The three requirements

  •  A statistical advantage or edge,
  •  Proper money and risk management
  •  Good psychological and statistical thinking skills which I call a Traders Mind

 

You first need a reasonable statistical advantage, commonly called an edge. Once you have an edge, you then need to adhere to a workable money and risk management policy to maximise your returns and minimise your risks, consistent with your edge and your own personal risk tolerance.

These two requirements are essential to long term success; once you have them, good psychological skills are likely to significantly improve your decision making and save you from the many forms of self-destructive behavior that can quickly turn profits into losses.

A commonly offered piece of advice is that it is necessary to trade or invest without emotion. Even if this feat was possible it misses the key issue by a mile.

Good poker players learn to hide, disguise or control their body language , which could otherwise give their opponents insight into the strength or weakness of their hand. Traders and investors on the other hand normally operate from behind a computer terminal. The market doesn’t know or give a damn about your body language or your emotional expression. What you need to do is manage your market behavior which boils down to the timing and execution of a few keystrokes on your computer trading platform.

While emotions play an important part in trading decisions they can’t simply be ignored or overcome by will power. What is required is substantial neural restructuring and skill development in the parts of our brain used to make trading decisions.

There is little point in trying to change or get rid of the original survival based patterns. They are too well entrenched to have any chance of replacement. What we attempt to do is grow new cognitive networks that can specifically assist us to manage ourselves and make better decisions in the trading/investment process.

The best way to go about doing this is something of an open question. There are a number of interesting possibilities that, together with some of my trading colleagues, we are currently exploring.  In due course I hope to share some of these ideas on this blog.

In the meantime, here are some brief notes on how we are endeavoring to go about it.

Step 1 – Understand the problem

Obviously we first need to understand what we are dealing with. As already said, there is a lot of information readily available, including Kahneman’s own best-selling book, so a bit of reading is first in order.

Step 2 – Keep a journal

Writing things down helps bring a subject more into focus. In the past I simply recorded my behavioral self-observations in the footnotes of my daily trading journal. This journal is a sequential record of trading data that is mostly used for monitoring and developing my trading edge.

I recently decided that developing one’s trading psychology was a much more circular activity whereby one goes over the same ground again and again endeavoring to make small incremental changes or improvements. To this end I now use a completely separate hand written journal devoted to this task that I can more readily look back into, reflect upon and periodically update.

Step 3 – Non Critical Self-Observation

One thing we need to guard against is “skipping over” the issue. This is simply a form of rationalisation that we humans use as a defense to avoid the often uncomfortable process of change.

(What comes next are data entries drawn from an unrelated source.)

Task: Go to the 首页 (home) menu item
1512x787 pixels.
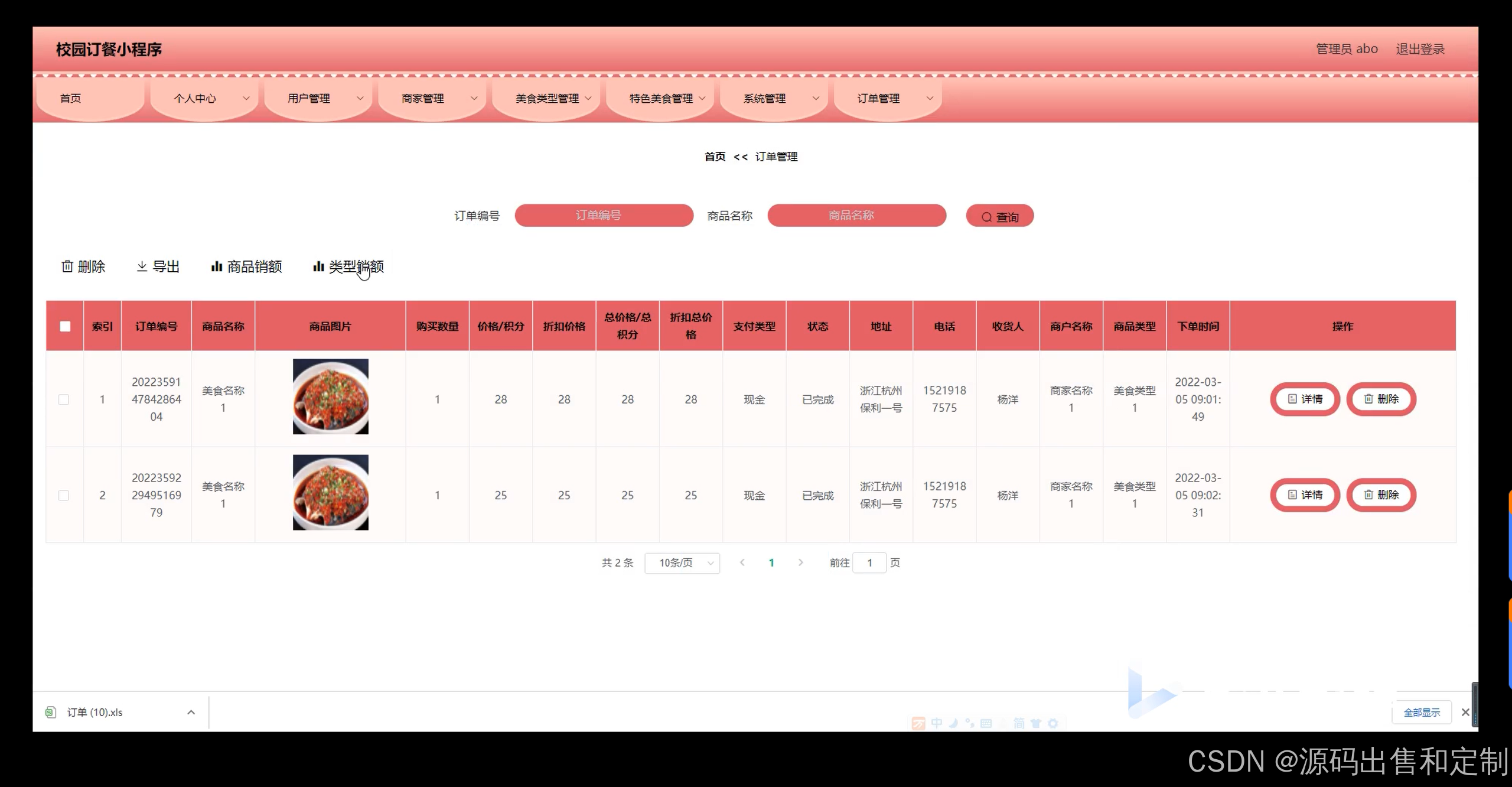Action: coord(71,99)

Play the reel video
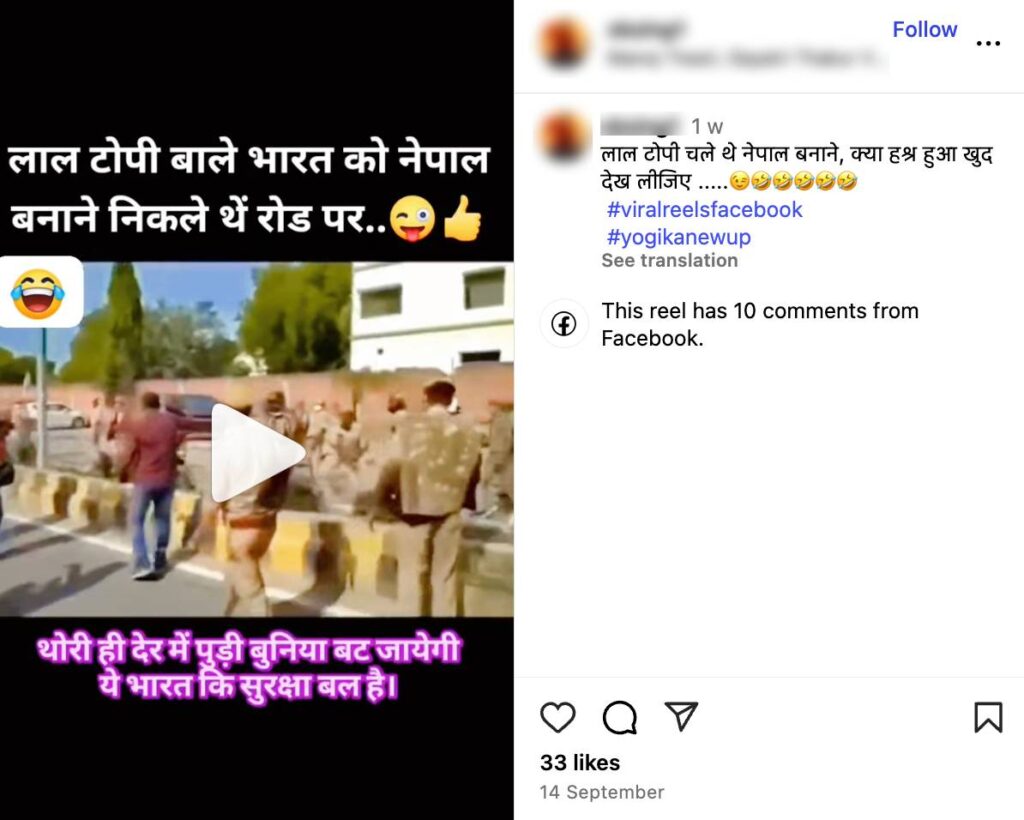(257, 452)
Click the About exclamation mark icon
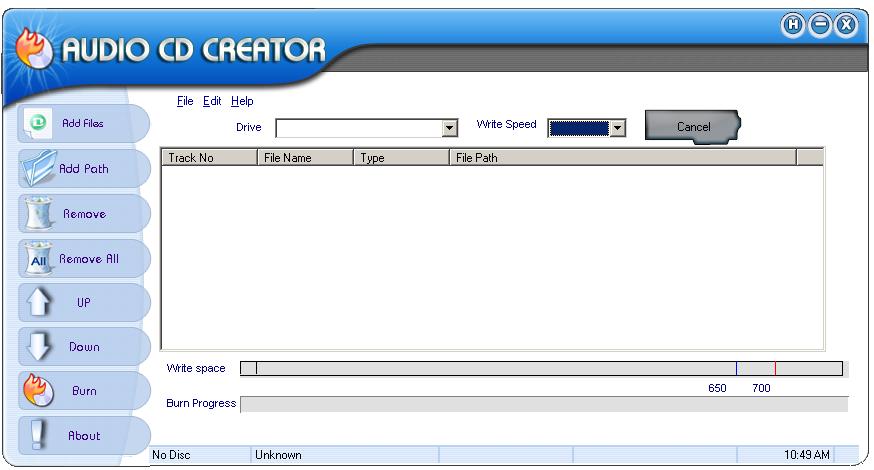 point(38,435)
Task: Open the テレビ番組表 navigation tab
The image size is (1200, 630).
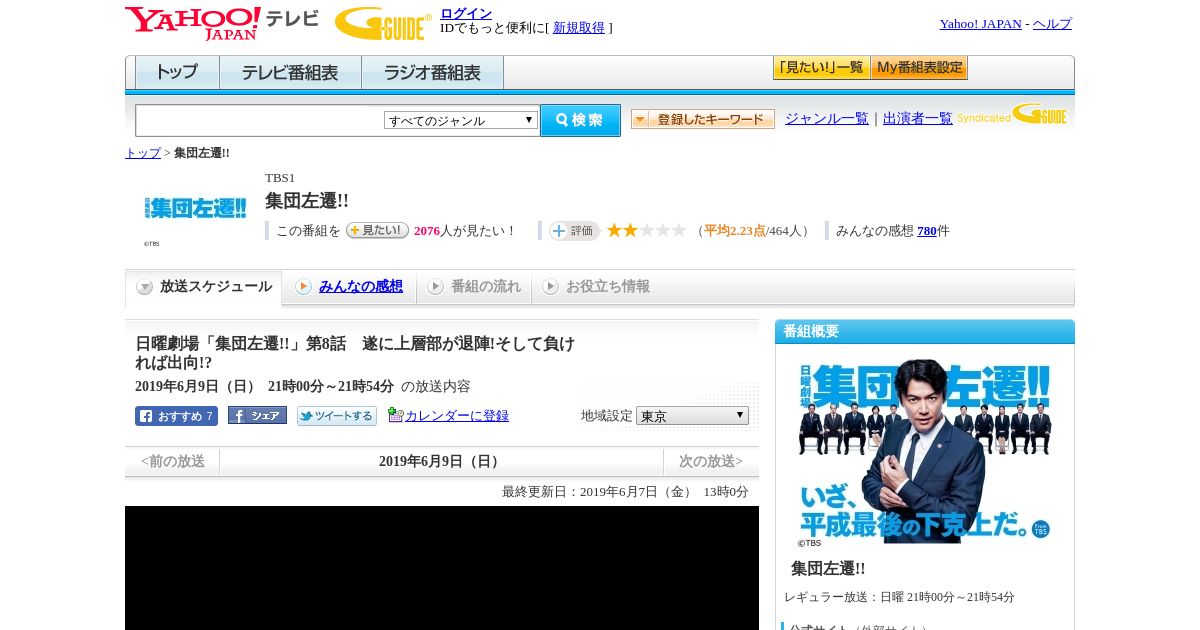Action: click(x=290, y=73)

We all find it easy to accept that everybody else behaves irrationally except ourselves. Another common fallacy is that we can control or overcome irrational behavior with will power.

We can use will power but we first need to use it to stop ourselves engaging in this self-deluded thinking and learn to just observe and accept these behaviors as part of our normal and evolving self. These observations should of course be recorded in our journal.

It is also important to learn to not beat yourself up, particularly when poor trading decisions, influenced by cognitive biases lead to losses. Beating yourself up strengthens existing behaviors. It doesn’t reduce it.

We simply need to practice accepting, observing and recording these observations in our journals.

Step 4 – Find an effective change process

The above steps seem to provide a good starting point but we also need an effective process to bring about and maintain the desired changes. In recent years a significant amount of research into effective change has been carried out in areas like education, physical and mental health. Some of these may be able to be adapted for trader training purposes.

We need to exercise some caution however. There are a lot of wacky ideas out there and some of them find their way into popular articles and self-help books. They often sound interesting but have little substance and may finish up just wasting time and destroying motivation.

The research we need to focus on is the sort that has been tested in a number of properly managed trials with significantly positive outcomes.

Conclusion

There is overwhelming empirical evidence to support the theory that price movements in large liquid markets is driven by human beings interacting with each other in the hope of gaining a financial advantage. The cosmic joke is that all humans are heavily handicapped in this endeavour by their ancient hereditary beliefs that we now call cognitive biases. There are also other lesser known and understood problems like the inability to make good statistically based judgements under conditions of uncertainty.

Your long term, overall success as a trader or investor probably depends significantly on how skillful you become at handling these biases and other limitations inherent in “normal” thinking.